L’équipe travaille désormais avec des méthodes plus avancées, encore plus performantes mais toujours rapides en termes de calcul, explique Chatterjee.
Il souligne également que, comme l’ont montré les calculs de l’équipe dans l’étude, disposer de modèles de scores de risque polygéniques qui fonctionnent aussi bien dans les populations d’ascendance non européenne que dans les populations d’ascendance européenne nécessitera davantage d’études d’association à l’échelle du génome dans les populations d’ascendance non européenne.
« Beaucoup de gens pensent que l’apprentissage automatique et l’IA peuvent faire de la magie, mais sans de grandes études bien conçues, les algorithmes ne seront pas aussi utiles », déclare Chatterjee.

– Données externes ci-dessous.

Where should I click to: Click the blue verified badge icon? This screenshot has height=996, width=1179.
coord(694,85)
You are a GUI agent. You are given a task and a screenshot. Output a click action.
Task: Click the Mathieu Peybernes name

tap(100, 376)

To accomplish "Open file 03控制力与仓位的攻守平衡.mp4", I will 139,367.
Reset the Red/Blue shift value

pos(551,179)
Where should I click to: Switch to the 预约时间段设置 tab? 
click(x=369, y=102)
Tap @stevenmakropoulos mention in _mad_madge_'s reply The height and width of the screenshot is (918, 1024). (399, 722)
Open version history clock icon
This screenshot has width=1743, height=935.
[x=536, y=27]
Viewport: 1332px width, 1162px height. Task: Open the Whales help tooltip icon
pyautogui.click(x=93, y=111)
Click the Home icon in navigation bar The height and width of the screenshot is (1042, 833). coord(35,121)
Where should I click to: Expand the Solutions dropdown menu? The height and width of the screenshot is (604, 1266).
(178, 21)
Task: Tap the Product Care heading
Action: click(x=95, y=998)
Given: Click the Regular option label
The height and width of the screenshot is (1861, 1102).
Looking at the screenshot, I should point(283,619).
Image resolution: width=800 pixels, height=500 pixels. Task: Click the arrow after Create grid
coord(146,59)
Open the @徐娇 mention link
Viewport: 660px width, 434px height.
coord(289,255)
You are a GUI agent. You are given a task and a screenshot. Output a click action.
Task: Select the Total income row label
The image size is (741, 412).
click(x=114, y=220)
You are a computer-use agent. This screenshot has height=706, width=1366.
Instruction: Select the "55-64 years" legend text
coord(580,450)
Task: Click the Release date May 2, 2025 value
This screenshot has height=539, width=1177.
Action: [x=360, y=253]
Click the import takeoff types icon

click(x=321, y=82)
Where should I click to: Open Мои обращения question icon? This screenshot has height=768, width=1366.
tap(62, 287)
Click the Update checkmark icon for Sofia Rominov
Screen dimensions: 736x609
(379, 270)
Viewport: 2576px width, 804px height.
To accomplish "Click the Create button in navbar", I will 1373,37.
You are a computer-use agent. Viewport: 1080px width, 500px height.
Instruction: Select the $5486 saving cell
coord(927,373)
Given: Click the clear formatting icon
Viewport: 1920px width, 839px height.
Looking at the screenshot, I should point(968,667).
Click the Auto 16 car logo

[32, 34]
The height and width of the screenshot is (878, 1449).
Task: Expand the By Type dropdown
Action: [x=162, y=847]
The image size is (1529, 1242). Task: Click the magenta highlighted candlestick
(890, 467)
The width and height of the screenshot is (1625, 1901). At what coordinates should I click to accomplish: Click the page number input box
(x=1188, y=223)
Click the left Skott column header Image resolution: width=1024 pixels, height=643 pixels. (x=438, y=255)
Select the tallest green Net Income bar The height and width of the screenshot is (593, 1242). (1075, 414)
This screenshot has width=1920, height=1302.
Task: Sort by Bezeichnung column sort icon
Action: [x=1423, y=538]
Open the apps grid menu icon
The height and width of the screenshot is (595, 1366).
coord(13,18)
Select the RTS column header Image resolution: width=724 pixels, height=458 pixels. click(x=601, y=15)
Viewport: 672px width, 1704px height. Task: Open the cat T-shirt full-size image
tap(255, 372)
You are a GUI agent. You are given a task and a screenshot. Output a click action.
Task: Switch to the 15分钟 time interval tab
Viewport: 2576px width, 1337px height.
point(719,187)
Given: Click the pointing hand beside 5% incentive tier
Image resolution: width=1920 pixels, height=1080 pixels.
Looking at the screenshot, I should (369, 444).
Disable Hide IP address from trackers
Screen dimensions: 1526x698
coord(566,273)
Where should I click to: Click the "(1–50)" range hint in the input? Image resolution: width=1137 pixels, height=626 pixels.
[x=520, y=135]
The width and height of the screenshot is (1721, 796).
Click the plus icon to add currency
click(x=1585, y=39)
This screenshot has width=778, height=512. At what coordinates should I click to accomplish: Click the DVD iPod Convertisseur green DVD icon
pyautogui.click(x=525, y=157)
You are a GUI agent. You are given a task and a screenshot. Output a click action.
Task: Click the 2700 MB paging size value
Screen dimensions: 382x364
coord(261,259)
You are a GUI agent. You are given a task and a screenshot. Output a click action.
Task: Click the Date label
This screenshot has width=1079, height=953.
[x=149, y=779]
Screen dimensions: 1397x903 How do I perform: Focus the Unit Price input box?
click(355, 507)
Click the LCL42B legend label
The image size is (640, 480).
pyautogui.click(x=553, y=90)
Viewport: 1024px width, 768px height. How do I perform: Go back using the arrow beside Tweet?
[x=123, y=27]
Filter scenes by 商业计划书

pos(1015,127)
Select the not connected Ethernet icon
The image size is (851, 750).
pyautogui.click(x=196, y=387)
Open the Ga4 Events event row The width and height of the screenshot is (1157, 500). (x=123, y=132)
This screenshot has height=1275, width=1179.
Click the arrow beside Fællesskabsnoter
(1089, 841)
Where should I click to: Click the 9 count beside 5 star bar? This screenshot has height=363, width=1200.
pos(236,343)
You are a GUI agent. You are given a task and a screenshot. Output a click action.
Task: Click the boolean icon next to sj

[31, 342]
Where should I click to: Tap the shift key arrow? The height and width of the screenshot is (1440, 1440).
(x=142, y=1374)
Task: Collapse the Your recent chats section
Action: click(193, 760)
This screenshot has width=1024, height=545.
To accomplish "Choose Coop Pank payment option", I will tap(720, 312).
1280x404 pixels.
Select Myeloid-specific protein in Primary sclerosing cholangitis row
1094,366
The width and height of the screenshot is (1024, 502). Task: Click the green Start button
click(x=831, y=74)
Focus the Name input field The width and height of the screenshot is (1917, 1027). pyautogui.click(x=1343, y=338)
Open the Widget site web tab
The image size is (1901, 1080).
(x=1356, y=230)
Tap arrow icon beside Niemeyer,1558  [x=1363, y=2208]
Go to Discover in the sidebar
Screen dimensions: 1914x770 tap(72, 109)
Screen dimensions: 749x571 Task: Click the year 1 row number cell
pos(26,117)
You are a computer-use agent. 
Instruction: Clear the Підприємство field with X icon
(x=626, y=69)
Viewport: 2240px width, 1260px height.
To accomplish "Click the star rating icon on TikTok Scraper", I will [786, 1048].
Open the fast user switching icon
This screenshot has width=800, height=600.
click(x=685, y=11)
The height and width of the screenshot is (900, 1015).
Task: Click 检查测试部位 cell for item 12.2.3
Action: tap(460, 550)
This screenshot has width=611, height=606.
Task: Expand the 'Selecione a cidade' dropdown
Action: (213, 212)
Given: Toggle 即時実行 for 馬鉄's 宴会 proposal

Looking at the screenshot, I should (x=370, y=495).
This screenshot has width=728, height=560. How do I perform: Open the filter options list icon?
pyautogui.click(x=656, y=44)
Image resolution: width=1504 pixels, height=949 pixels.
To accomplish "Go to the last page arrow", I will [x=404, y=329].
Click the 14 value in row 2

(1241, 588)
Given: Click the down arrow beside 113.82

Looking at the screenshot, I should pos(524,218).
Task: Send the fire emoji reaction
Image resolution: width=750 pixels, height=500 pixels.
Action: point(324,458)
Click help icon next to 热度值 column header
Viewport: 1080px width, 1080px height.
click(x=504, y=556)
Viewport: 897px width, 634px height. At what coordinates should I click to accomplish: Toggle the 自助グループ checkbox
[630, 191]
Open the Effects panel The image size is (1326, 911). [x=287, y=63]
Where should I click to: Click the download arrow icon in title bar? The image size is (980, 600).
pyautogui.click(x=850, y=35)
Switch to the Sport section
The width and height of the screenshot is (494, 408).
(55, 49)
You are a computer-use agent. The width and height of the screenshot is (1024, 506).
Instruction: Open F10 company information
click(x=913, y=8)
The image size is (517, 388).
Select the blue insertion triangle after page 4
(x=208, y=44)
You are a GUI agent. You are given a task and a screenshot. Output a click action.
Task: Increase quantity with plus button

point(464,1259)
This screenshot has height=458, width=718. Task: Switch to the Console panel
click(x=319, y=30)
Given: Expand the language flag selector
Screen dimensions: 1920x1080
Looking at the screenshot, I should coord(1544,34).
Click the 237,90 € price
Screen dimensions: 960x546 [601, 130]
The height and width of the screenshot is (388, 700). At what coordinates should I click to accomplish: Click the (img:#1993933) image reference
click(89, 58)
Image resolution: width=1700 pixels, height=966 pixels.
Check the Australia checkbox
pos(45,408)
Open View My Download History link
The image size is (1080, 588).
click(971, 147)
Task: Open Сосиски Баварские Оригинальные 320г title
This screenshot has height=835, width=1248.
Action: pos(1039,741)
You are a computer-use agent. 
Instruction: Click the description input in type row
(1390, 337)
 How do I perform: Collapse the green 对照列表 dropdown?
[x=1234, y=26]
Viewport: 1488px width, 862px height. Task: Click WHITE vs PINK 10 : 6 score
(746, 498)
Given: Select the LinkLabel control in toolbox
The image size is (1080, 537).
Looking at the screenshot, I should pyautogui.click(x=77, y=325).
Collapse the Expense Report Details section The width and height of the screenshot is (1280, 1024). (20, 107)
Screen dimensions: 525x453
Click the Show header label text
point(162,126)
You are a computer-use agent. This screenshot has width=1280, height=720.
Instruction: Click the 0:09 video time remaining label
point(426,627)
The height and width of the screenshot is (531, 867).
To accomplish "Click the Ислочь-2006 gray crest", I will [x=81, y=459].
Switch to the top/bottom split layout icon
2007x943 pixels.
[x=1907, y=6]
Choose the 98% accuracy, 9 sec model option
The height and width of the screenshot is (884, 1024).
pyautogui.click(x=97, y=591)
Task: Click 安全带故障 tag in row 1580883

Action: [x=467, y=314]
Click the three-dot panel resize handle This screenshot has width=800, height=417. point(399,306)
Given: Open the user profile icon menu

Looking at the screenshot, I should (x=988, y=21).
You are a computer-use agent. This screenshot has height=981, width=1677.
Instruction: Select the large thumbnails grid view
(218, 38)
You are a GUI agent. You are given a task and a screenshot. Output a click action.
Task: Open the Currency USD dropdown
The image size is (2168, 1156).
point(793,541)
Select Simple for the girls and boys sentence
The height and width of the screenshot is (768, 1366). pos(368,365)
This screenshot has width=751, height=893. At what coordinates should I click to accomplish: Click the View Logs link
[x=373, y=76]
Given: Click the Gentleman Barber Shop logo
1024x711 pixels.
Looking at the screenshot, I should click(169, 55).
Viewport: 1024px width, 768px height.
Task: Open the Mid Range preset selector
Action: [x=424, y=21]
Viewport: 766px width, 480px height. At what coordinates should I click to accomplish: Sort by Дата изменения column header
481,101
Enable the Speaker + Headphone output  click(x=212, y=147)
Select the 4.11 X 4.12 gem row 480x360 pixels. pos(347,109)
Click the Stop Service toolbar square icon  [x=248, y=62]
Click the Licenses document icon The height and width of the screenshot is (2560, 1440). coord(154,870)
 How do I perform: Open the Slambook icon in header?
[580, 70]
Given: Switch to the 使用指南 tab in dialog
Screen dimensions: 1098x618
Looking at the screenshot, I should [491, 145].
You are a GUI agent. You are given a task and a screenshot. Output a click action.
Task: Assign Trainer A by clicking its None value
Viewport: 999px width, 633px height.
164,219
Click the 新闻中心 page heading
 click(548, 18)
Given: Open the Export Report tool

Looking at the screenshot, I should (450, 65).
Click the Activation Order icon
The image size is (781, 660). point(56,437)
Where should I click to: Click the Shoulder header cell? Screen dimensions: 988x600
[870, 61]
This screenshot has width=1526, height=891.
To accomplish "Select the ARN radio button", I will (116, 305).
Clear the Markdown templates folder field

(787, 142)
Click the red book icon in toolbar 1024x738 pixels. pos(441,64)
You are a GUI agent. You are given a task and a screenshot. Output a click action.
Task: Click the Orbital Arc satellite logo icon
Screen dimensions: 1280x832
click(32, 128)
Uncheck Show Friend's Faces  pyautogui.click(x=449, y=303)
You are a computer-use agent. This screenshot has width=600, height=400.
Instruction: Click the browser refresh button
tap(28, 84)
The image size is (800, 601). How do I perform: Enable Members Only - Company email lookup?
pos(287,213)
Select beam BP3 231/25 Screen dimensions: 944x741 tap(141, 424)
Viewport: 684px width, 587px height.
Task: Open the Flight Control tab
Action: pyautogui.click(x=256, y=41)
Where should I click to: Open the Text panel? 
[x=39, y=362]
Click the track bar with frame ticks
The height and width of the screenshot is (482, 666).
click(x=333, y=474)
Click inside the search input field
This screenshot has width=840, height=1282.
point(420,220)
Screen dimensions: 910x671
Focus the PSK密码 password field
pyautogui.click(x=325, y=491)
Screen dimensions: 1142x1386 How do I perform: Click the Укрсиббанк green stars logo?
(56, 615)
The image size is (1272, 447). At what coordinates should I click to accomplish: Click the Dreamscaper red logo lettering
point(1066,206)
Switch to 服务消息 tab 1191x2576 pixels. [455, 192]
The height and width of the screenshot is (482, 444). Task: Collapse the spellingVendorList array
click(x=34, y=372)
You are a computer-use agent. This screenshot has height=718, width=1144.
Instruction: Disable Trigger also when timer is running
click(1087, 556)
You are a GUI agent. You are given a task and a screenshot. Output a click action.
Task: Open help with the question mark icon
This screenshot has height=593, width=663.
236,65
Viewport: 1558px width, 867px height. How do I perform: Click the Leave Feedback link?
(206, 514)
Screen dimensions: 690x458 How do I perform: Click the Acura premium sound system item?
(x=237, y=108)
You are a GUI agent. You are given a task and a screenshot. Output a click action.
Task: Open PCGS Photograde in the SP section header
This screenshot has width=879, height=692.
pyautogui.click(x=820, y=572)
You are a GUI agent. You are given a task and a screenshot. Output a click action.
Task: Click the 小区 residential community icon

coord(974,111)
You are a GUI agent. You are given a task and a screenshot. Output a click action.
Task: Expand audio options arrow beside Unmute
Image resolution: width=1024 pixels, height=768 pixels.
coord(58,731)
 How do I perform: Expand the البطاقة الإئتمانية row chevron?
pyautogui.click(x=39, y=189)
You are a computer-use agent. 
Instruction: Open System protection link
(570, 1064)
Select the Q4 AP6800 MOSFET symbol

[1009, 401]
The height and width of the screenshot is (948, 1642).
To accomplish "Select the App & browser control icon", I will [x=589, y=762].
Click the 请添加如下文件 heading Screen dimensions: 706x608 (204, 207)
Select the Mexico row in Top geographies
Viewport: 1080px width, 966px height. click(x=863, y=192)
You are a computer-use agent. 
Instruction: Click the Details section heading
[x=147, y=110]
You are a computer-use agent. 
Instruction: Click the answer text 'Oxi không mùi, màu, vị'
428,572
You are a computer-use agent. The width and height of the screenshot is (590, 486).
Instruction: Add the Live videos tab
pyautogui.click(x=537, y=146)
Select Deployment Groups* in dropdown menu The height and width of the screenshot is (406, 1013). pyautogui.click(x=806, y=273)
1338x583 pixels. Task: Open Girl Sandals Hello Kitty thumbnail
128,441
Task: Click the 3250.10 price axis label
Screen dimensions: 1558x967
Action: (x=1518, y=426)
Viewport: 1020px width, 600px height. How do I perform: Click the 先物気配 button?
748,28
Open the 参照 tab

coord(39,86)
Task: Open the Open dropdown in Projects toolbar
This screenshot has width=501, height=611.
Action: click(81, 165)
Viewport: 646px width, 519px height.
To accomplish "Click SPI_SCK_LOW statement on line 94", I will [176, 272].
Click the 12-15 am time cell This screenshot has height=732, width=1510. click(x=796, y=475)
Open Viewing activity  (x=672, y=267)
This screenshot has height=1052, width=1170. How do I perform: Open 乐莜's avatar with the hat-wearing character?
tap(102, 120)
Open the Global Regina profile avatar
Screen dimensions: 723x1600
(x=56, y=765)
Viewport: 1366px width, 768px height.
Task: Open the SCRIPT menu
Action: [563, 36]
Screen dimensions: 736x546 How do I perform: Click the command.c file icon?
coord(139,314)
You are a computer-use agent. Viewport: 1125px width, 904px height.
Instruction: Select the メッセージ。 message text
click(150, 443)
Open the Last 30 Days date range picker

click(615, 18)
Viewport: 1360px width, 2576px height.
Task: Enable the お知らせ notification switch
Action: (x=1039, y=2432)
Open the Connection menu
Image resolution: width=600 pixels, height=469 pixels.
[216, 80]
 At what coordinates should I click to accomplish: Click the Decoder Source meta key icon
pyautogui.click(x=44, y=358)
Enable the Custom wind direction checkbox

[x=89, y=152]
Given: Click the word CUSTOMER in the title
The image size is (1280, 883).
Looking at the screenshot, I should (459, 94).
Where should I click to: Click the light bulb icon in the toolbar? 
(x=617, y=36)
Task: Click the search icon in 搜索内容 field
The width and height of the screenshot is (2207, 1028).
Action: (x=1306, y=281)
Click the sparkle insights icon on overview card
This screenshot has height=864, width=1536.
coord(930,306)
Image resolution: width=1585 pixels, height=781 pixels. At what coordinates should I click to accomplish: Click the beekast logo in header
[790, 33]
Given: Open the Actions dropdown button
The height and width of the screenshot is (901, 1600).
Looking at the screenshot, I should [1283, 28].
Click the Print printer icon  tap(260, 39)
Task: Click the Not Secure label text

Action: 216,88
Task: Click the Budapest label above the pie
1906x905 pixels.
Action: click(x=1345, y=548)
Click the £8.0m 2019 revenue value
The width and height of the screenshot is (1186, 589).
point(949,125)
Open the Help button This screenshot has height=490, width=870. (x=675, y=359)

L’auteur principal de l’article est Haoyu Zhang, PhD, qui était doctorant à l’école Bloomberg au moment du début de l’étude et est actuellement chercheur à l’Institut national du cancer. Les chercheurs de 23andMe ont contribué au développement de la nouvelle méthode et à l’analyse des données. Le code CT-SLEB est accessible au public via GitHub. La section sur la disponibilité du code dans le document comprend un lien vers GitHub qui inclut le code CT-SLEB.
« Une nouvelle méthode de prédiction polygénique multi-ascendante améliore les performances dans diverses populations » a été co-écrit par Haoyu Zhang, Jianan Zhan, Jin Jin, Jingning Zhang, Wenxuan Lu, Ruzhang Zhao, Thomas Ahearn, Zhi Yu, Jared O’Connell, Yunxuan Jiang , Tony Chen, Dayne Okuhara, équipe de recherche 23andMe, Montserrat Garcia-Closas, Xihong Lin, Bertram Koelsch et Nilanjan Chatterjee.
Le financement a été fourni par les National Institutes of Health (K99 CA256513-01, R00 HG012223, 5T32HL007604-37, R35-CA197449, U19-CA203654, R01-HL163560, U01-HG009088, U01-HG012064, R01 HG0. 10480-01 et U01HG011724).